反常点就在这里：用户被教育多年，要看发件人、看官方域名。结果这次发件人本身是真的。

发生了什么：微软合法通知邮箱被借来发诈骗链接

目前能确认的信息很有限，但已经足够让人警惕。

这里要压住一个边界：没有证据表明微软账号被黑。原文也没有给出受害人数、损失金额或邮件规模。

更谨慎的说法是，诈骗者似乎利用某个漏洞，把新建微软账号包装成新客户，再借微软系统发出看似官方的通知。具体机制还不清楚。

Spamhaus 的批评很直白：自动通知系统不应该允许这种程度的自定义。

这句话比“又有骗子发邮件”重要。邮件内容可以粗糙，链接可以低级，但只要它借到了微软官方通知通道，普通用户的第一层判断就被打穿了。

受影响最直接的是两类人。

一类是微软账号用户。以后看到来自官方地址的安全提醒、交易提醒、验证码相关邮件，也不能直接点正文链接。更稳妥的动作是手动打开微软官网或 App，再去查账号状态。

另一类是企业邮箱和安全团队。邮件网关、员工安全培训、钓鱼演练过去常把“发件人可信度”当重要信号。现在要把官方通知源也纳入风险场景，尤其是带外链、带紧急措辞、带账号操作诱导的邮件。

为什么危险：反钓鱼教育最依赖的信号被污染了

反钓鱼教育有一个隐含前提：假邮件通常来自假地址，官方通知相对可信。

这次麻烦在于，官方地址本身进入了灰区。

让普通用户去分析邮件头、跳转链、域名相似度，并不现实。大多数人能做的安全判断很有限：发件人是谁，域名像不像，内容急不急，链接要不要点。

平台如果把其中最关键的“发件人可信”弄脏了，用户就只剩下猜。

我更在意的是背后的产品设计。企业通知系统常常同时服务三件事：安全提醒、客户触达、自动化运营。安全团队希望它克制，业务系统希望它灵活。于是模板可以改，链接可以加，触发可以自动化。

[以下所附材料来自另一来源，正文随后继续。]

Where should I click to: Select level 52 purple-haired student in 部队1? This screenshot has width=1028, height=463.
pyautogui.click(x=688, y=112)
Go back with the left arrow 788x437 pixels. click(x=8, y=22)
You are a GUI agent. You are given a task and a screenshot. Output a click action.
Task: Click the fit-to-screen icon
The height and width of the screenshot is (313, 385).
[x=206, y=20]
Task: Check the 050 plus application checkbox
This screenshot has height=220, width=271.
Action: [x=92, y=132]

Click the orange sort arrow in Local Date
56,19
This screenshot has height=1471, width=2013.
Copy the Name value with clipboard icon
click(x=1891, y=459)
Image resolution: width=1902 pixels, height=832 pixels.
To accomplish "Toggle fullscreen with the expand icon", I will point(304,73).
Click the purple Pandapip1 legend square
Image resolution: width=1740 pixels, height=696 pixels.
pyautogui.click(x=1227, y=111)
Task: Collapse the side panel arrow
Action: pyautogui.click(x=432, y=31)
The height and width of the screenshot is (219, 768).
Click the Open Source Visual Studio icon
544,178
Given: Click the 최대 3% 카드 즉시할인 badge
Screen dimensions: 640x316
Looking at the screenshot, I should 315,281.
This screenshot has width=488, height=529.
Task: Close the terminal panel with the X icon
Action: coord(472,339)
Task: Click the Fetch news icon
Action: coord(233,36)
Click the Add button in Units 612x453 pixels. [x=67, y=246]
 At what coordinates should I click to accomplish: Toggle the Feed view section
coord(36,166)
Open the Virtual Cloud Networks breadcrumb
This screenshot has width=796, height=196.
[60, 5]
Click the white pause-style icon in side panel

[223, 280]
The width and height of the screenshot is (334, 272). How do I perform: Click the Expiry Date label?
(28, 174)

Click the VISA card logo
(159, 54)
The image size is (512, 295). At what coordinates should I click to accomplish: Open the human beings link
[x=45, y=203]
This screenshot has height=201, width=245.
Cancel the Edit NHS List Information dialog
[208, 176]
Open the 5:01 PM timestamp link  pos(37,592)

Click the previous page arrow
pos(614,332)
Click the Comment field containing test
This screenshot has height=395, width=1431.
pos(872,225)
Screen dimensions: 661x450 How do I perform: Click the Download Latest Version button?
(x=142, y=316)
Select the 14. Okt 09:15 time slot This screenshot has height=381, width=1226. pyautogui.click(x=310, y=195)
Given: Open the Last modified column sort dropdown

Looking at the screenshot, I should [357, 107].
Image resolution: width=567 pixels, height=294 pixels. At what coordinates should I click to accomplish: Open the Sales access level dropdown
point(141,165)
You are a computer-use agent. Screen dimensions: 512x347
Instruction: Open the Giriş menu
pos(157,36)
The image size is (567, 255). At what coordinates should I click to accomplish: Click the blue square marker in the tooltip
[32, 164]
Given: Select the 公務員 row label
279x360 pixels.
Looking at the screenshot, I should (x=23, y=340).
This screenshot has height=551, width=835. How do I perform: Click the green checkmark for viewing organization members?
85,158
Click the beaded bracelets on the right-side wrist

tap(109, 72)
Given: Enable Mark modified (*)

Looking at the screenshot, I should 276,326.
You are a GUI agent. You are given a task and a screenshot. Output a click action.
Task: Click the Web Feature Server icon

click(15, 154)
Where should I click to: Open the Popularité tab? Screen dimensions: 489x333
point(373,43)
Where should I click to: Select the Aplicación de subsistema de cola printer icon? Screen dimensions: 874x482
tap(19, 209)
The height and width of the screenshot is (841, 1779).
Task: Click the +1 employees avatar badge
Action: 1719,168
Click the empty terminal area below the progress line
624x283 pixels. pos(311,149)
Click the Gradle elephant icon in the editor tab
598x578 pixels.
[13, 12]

方便当然有价值。问题是，一旦权限边界不够硬，骗子也会得到同样的自动化能力。

“天下熙熙，皆为利来。”放在这里不算夸张。企业为了省人力、提触达率，把通知系统做得越来越灵活；骗子最喜欢的，也正是低成本、可批量、看起来可信的触达方式。

这类问题不只发生在微软。

这些案例不完全一样。有的是平台被入侵，有的是邮箱访问被滥用。微软这次目前只能说存在可被滥用的漏洞，不能直接说系统被攻破。

但它们重复了同一条行业现实：企业把“可信发送能力”交给越来越多自动化系统，却没有用同等强度管理模板、链接、触发条件和异常行为。

以前的邮件安全像守城门。现在更像管一整套内部通道：客服系统、营销系统、账号系统、外包平台、自动通知接口，都可能往外发信。攻击者未必需要攻破主城墙，找到一个能发官方通知的侧门就够了。

接下来该看什么：不是删邮件，而是收权限

微软接下来最该回答三件事。

第一，滥用是否已经被阻止。TechCrunch 联系后，微软只确认收到询问，尚未说明是否已停止相关滥用。这个空白很关键。

第二，通知系统允许外部账号自定义到什么程度。标题、正文、链接、收件人、触发条件，哪些可以改，哪些必须锁死。Spamhaus 批评的核心就在这里。

第三，微软是否会补上异常监控。比如新账号短时间触发大量通知、通知内容含外部链接、模板出现交易恐吓或私人消息诱导，这些都应被拦截或进入人工审核。

对普通用户，短期策略很简单：官方邮件也只当提醒，不当入口。涉及账号、安全、交易、验证码，手动打开官网或 App 验证。

对企业安全团队，动作要更具体：邮件规则里不能只看发件域名；员工培训里也要加一条，合法发件人不等于合法内容。采购或续约企业通知系统时，也该问清楚模板权限、外链限制、日志留存和异常告警。

这会增加一点摩擦。通知系统收紧后，业务团队可能觉得不方便，客户触达可能慢一点，模板自由度也会下降。

但安全边界本来就不是免费午餐。平台越大，官方通道的信用越贵。微软这种级别的公司，不能把它当普通运营工具来用。

这次真正该看的，不是骗子又发了几封烂邮件，而是微软会不会把官方通知通道重新锁紧。删掉一批垃圾邮件只能止血；收回可被滥用的发送能力，才算处理病灶。